EXTRAIT DU DOCUMENT:
——————

Mais que disent les recommandations ? « La scintigraphie de ventilation/perfusion reste l'outil le plus efficace pour exclure l’HTP-TEC. Les techniques d'imagerie alternatives […] et la perfusion en IRM sont en train de se développer mais sont plus difficiles et coûteuses techniquement, et elles ont surtout une disponibilité limitée et manquent actuellement de validation multicentrique pour une utilisation dans ce cadre-là. » Sur la figure 2, on voit la comparaison entre une image de scanner et une image d’IRM avec ou sans produit de contraste. Les anomalies vasculaires sont visibles sur l’IRM mais la définition est quand même nettement inférieure au scanner. Il va falloir attendre des progrès pour utiliser l'IRM comme outil d'évaluation pré-thérapeutique dans l’HTP-TEC.
Figure 2. Comparaison de l’angioscanner thoracique (a) et de l’IRM (b) / IRM avec injection de gadolinium (c).
Suivi et évaluation du risque
Il n’existe pas de données ou de consensus concernant les objectifs thérapeutiques après endartériectomie pulmonaire ou angioplastie ou traitement médical dans l’HTP-TEC. D’ailleurs, il y a très peu de données sur l'évaluation du risque dans l’HTP-TEC par rapport à l’HTAP. Quelques études ont essayé de valider les scores ESC/ERS ou REVEAL (d’abord étudiées dans l’HTAP) pour l’HTP-TEC.

——————

DONNÉES FOURNIES:
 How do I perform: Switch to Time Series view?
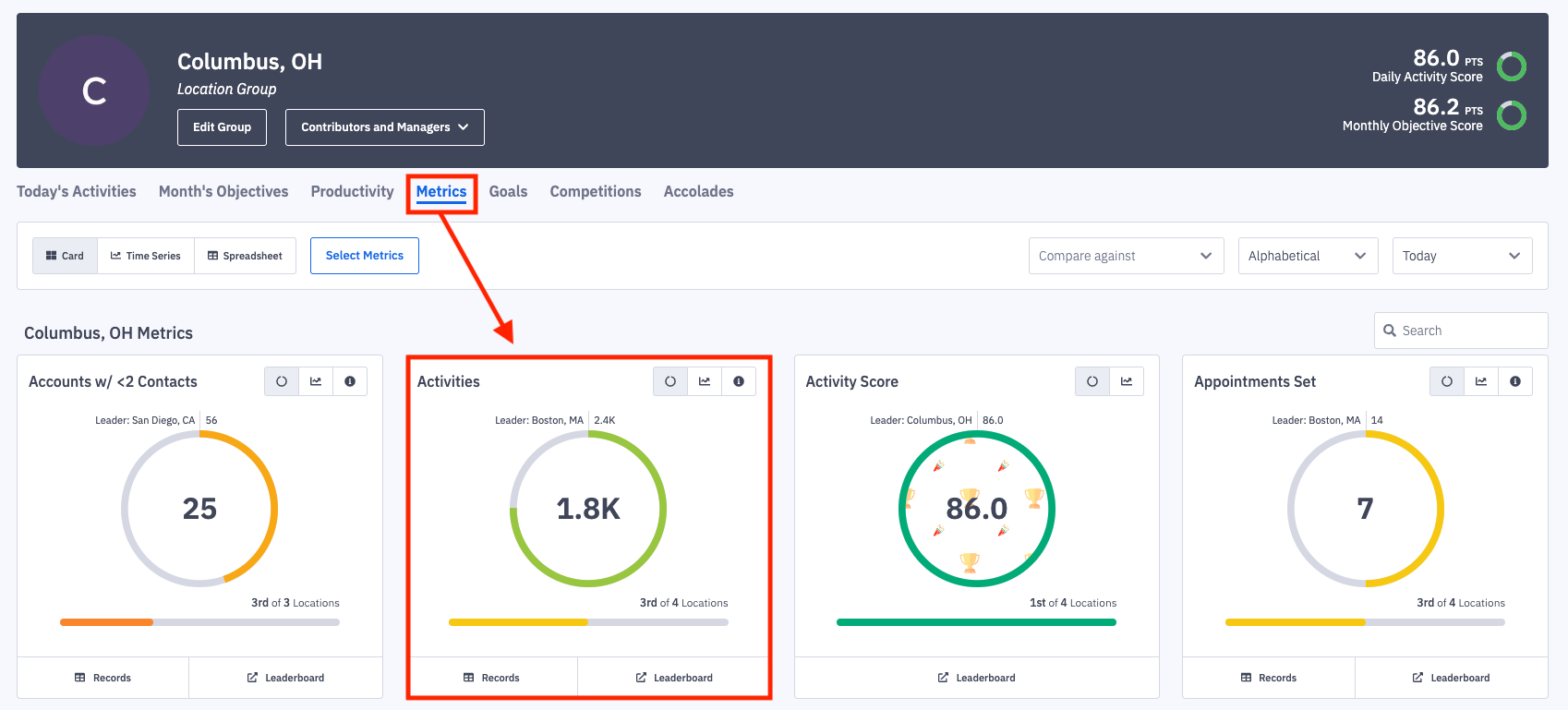tap(146, 256)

——————

TÂCHES ET EXERCICES:
(A) Traduisez en anglais la phrase suivante de l'extrait sur l'HTP-TEC : « Il va falloir attendre des progrès pour utiliser l'IRM comme outil d'évaluation pré-thérapeutique dans l’HTP-TEC. »
(B) Rédigez la suite de l'extrait sur l'HTP-TEC, à partir de sa dernière phrase.

RÉPONSES SUCCESSIVES:
(A) We will have to wait for further progress before MRI can be used as a pre-treatment assessment tool in CTEPH.

(B)
Une de ces études, M. Delcroix et coll.(3) publiée en 2018 a évalué le risque chez des patients du registre COMPERA, traités médicalement : soit inopérables, soit avec une HTP persistante après endartériectomie pulmonaire.
L'évaluation du risque, tel que défini dans l’étude du réseau français dont Athénais Boucly est 1re auteure (CF NYHA I ou II, distance TM6 > 440 m, NT < 50 ng/L ou NT-proBNP < 300 ng/L), à la réévaluation entre 3 et 24 mois après le début du traitement médical, permet d’assez bien discriminer les patients qui ont un mauvais pronostic, ceux qui ont un pronostic intermédiaire et ceux qui ont un bon pronostic. Mais cette étude ne concerne qu’une sous-population de ces patients qui ont une HTP-TEC.
Un des messages clés des dernières recommandations concernant l’HTAP (données insuffisantes dans l’HTP-TEC) dit que la stratification du risque en trois groupes a été validée et qu'on y a ajouté des données IRM et échographiques. Dans ce cadre, pour l'IRM, on a des seuils de fraction d'éjection ventriculaire droite, de volume d'éjection systolique indexé et de volume télésystolique du ventricule droit qui permet de stratifier le risque dans l’HTAP.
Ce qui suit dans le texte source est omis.